Following this year’s review by the Boundary Commissions for England, Wales, Scotland, and Northern Ireland, the next General Election will be fought on new constituencies for the first time since 2010.
Full data isn’t published by the ONS yet. But the Lib Dems use our well-loved online interface to Salesforce, Lighthouse, to manage selection processes for election candidates and need to have the new constituency data to plan for the next GE, in addition to the existing constituencies on which any by-elections before the next GE will still be fought.
In order to import the new data into Salesforce, they naturally turned to Prater Raines for our expertise in political geography and API and database design.
If you work with political geography data and Salesforce, need your own organisation structure mapped, or your online campaign would benefit from enabling supporters to email MPs based on their geographic location, get in touch.
The boundary commissions review constituencies every eight to twelve years to try to guarantee a fair number of electors across each of the seats in parliament. Although reviews took place between 2011 and 2013, and again between 2016 and 2018, both tasked with reducing the number of constituencies from 650 to 600, neither review was implemented by the government, making the 2023 review the first change to boundaries since before the 2010 election. There are also local authority ward boundary changes from May which needed importing into Lighthouse at the same time.
Data released by the Office for National Statistics has improved over the years. It’s easier to find and the format hasn’t changed too much in recent years. It always used to be an issue that every time you went back to revise your database, the format of everything was different.
But it’s still littered with errors. There are duplicate rows where sometimes the correct entry is first and the old one second, sometimes the other way round. Entries have the wrong parent records, sometimes because they weren’t updated when the parent changed, sometimes just for fun. Data for Scotland and Wales is sometimes bundled with England and sometimes separate. Dates prior to 1900 (and, for good measure, some other dates completely at random) are entered in a different format, because date handling in Excel is stupid. There are typos galore. Some areas are just missing.

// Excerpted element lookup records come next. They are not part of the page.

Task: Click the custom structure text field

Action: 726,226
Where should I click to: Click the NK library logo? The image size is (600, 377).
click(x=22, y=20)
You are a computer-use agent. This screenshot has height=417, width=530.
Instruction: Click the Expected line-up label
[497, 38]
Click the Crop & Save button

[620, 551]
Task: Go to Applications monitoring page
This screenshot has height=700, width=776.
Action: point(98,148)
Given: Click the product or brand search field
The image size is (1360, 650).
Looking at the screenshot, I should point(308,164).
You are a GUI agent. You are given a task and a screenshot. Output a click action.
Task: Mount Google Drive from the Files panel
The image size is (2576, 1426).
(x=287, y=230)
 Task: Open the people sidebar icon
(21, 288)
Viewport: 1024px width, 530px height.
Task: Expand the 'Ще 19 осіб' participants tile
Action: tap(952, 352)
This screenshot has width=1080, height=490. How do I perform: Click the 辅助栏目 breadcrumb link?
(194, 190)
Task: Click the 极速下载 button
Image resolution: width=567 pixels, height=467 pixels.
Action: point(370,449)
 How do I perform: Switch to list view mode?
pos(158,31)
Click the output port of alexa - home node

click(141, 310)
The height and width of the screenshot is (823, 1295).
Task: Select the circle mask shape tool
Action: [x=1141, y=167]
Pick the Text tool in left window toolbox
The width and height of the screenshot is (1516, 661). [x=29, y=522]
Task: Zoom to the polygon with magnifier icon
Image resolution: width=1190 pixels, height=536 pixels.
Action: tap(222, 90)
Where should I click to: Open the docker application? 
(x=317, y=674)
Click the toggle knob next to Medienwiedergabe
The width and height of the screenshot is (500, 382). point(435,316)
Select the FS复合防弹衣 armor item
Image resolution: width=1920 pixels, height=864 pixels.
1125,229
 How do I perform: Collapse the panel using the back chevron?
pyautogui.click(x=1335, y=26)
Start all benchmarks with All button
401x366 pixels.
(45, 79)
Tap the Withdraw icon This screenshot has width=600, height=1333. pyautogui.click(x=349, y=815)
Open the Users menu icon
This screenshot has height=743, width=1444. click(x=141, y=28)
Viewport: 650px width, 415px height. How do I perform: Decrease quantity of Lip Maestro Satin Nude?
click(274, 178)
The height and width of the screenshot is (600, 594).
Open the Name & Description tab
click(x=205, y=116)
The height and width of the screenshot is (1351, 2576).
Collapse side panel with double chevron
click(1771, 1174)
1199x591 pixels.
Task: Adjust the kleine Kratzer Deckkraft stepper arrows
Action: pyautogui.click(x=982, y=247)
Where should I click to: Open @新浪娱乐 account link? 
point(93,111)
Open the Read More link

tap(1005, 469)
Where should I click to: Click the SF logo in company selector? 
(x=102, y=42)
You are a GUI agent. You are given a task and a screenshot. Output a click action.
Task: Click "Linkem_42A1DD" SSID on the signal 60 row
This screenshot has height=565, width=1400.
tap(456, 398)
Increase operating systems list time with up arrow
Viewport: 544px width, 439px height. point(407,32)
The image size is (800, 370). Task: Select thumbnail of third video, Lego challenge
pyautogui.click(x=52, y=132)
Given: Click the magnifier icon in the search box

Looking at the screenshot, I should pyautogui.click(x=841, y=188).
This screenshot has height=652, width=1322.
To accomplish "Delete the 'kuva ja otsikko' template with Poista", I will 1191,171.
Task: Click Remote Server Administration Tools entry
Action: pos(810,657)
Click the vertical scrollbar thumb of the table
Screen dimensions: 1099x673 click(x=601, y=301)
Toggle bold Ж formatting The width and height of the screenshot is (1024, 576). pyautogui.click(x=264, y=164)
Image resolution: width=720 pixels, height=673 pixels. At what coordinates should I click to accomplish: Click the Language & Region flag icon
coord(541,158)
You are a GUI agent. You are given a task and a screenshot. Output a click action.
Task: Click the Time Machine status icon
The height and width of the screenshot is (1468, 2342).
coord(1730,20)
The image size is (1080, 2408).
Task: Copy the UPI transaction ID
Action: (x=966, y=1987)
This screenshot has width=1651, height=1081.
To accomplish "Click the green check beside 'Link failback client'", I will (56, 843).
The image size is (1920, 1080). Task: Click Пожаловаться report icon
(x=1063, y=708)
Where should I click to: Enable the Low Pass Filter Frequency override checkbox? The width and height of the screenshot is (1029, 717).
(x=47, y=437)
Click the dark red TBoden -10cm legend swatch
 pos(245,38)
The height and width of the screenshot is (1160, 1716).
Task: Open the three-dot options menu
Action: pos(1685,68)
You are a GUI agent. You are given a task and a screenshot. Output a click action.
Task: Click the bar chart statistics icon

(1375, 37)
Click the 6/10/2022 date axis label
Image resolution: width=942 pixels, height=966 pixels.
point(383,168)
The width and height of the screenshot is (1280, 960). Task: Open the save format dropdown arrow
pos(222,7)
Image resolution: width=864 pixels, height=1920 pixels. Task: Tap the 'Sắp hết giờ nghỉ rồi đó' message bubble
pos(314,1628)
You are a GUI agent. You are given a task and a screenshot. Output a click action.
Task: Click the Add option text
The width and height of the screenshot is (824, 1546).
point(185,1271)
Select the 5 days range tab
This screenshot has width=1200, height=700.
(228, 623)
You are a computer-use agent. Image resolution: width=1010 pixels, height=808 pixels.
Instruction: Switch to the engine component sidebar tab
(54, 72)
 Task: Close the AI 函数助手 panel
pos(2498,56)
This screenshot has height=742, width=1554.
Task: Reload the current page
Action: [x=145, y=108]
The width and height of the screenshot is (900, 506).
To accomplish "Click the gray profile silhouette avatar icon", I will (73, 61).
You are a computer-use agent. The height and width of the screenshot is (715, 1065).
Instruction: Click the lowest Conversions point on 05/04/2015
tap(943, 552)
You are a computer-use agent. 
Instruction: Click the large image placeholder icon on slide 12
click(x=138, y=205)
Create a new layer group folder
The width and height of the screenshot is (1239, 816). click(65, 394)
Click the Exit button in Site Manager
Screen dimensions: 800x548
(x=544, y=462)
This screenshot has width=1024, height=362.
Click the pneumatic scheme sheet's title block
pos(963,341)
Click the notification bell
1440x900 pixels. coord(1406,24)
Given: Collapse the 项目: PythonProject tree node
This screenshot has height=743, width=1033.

At some point someone global search and replaced “ONS” with “LGBC” in the Parliamentary Constituencies report. It now includes the Parliamentary CLGBCtituency of BeacLGBCfield.
Once we’ve dealt with all this we import all the area information, the location of every postcode in the country and which areas it is in. We fetch shapefiles for each area and import them into MySQL so we can render pretty maps in Lighthouse and the Lib Dems’ portfolio of websites. For the new constituencies, the mapping to postcodes isn’t available yet, so we calculated this from the area definitions and the postcode locations.
We provide the Lib Dems with an API which, given a postcode, returns area information. We also maintain the Apex required to update area links from the API whenever a contact’s address is changed in Salesforce. The party’s federated structure breaks the UK up into local parties on artibrary area boundaries so we maintain a definitive list of their bespoke areas which the API can also use to assign new members to the correct organisation. And, every time boundaries change, we automate bulk updates of the entire membership database so everyone remains assigned to the correct electoral areas.
The whole thing needs routine updates on a regular basis. New postcodes are released monthly, ward boundaries change each year, and the organisation’s structure can be altered each year at local party AGMs. The ONS introduces new and interesting mistakes every time. We’re always on hand to answer questions, fix problems and keep stuff ticking over. You can count on us.